Il Comitato Tutela Crinale Mugellano Crinali Liberi torna a denunciare la devastazione dei sentieri per i lavori dell’impianto industriale eolico
Il Comitato Tutela Crinale Mugellano Crinali LIberi, torna a denunciare, con un comunicato stampa corredato di fotografie, la devastazione della sentieristica nazionale ed europea, a causa dei lavori per la realizzazioni dell’impianto industriale eolico.

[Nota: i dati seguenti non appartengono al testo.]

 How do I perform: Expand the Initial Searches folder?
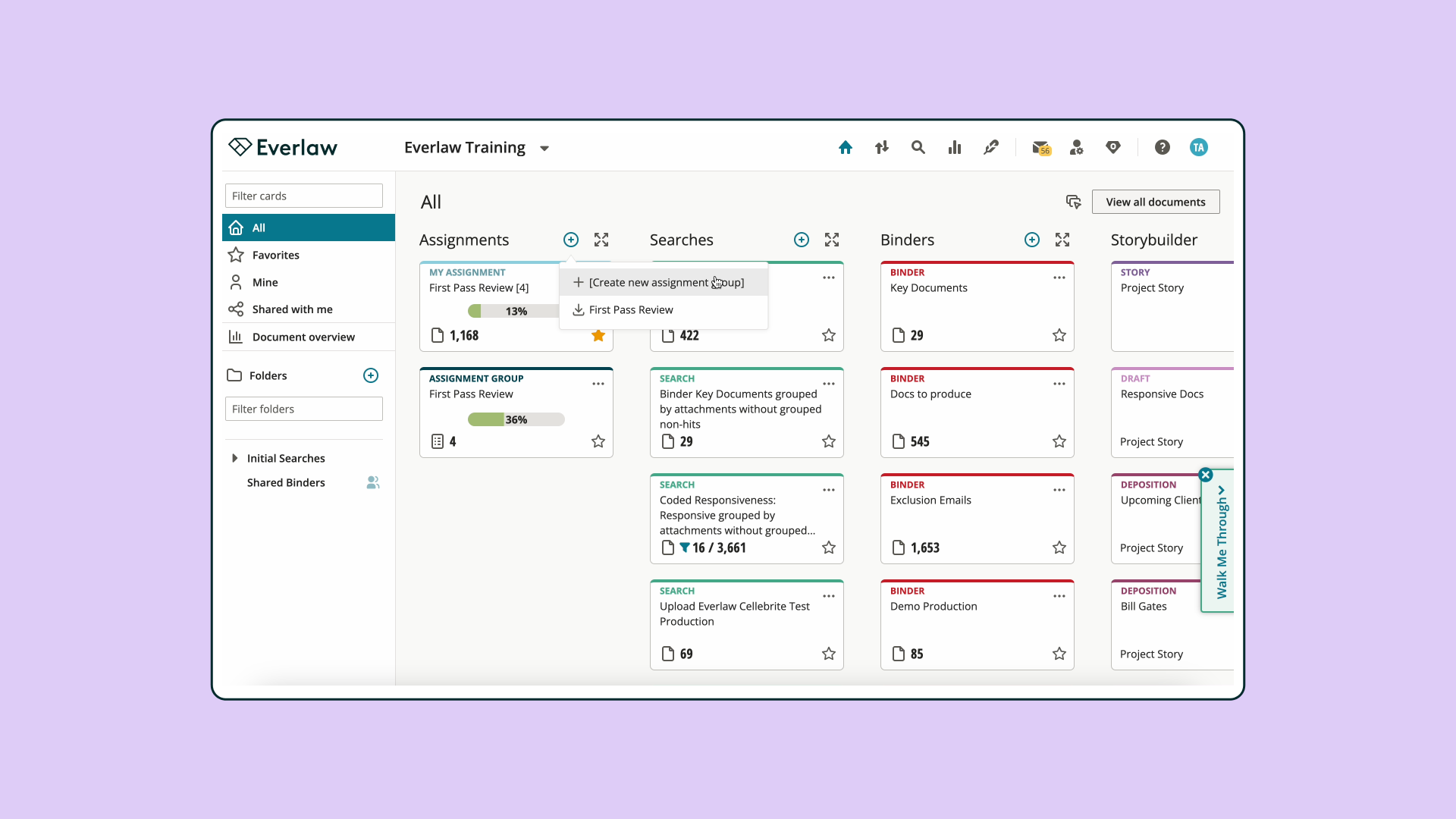[234, 458]
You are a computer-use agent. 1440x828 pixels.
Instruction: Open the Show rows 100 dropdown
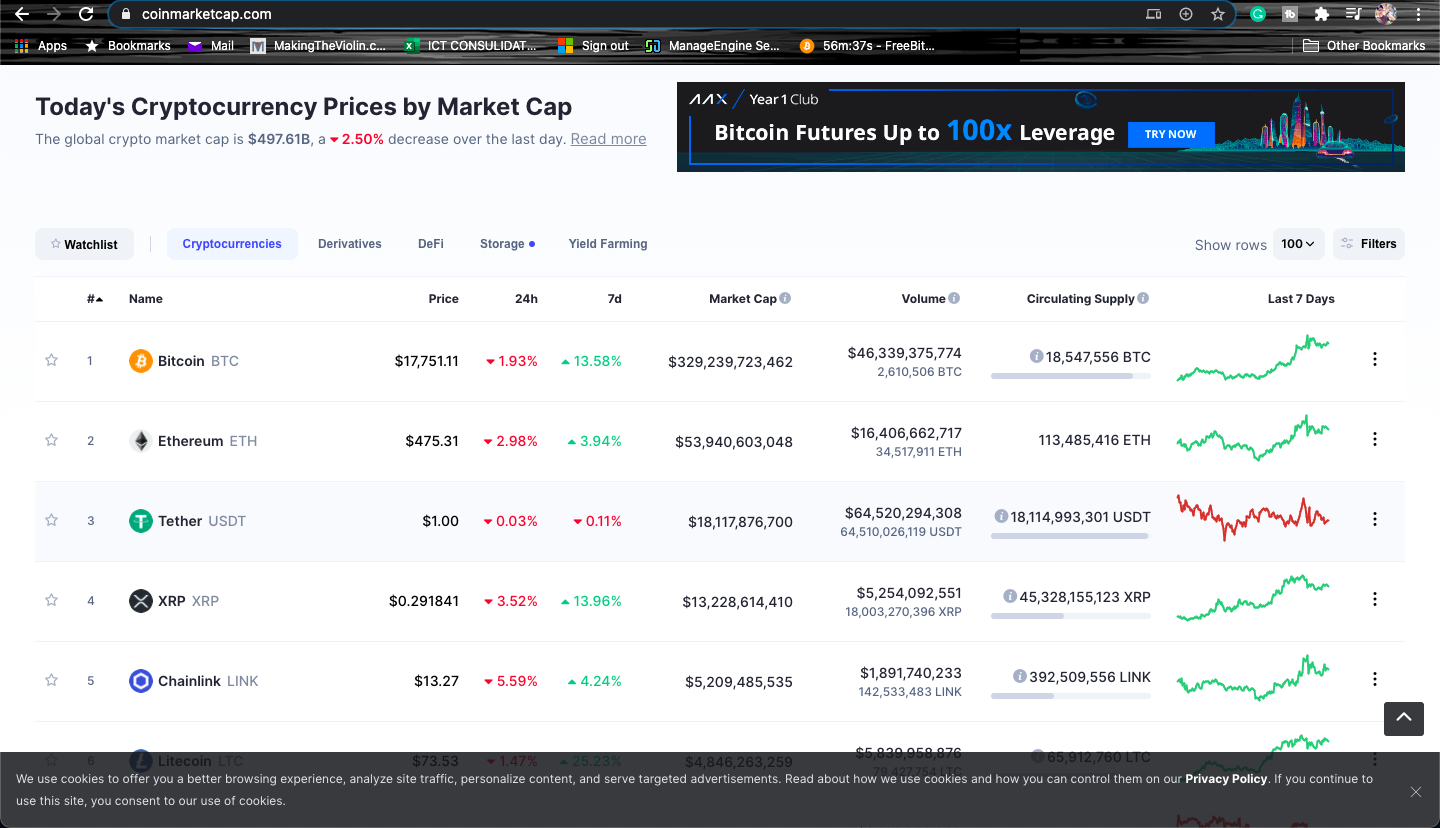click(1299, 244)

Ecco il testo del comunicato stampa: “Questo è il periodo della raccolta dei marroni e di molte Feste del Marrone, nei Comuni del Mugello, mentre nel silenzio inquietante della valle, i martelli pneumatici, gli escavatori e le ruspe stanno massacrando, a meno di un’ora di distanza in macchina, da Vicchio, l’Appennino Mugellano, nell’area di Corella e di Giogo di Villore, per i lavori previsti dall’impianto industriale eolico Monte Giogo di Villore.

Il Sentiero CAI 12 che si snoda nelle marronete d’eccellenza dei nostri territori, è ora sventrato, sbancato, allagato e reso impercorribile.

Enormi parti di montagna, asportate dalla montagna forestata e portate giù insieme agli alberi ed ai castagni secolari che lo fiancheggiano splendidamente.

Marroneti fruttiferi espropriati ed abbattuti ai lati del Sentiero 12 ricchi di specie protette quali la Salamandra perspicillata, completamente distrutti dal riporto di terra, detriti e massi.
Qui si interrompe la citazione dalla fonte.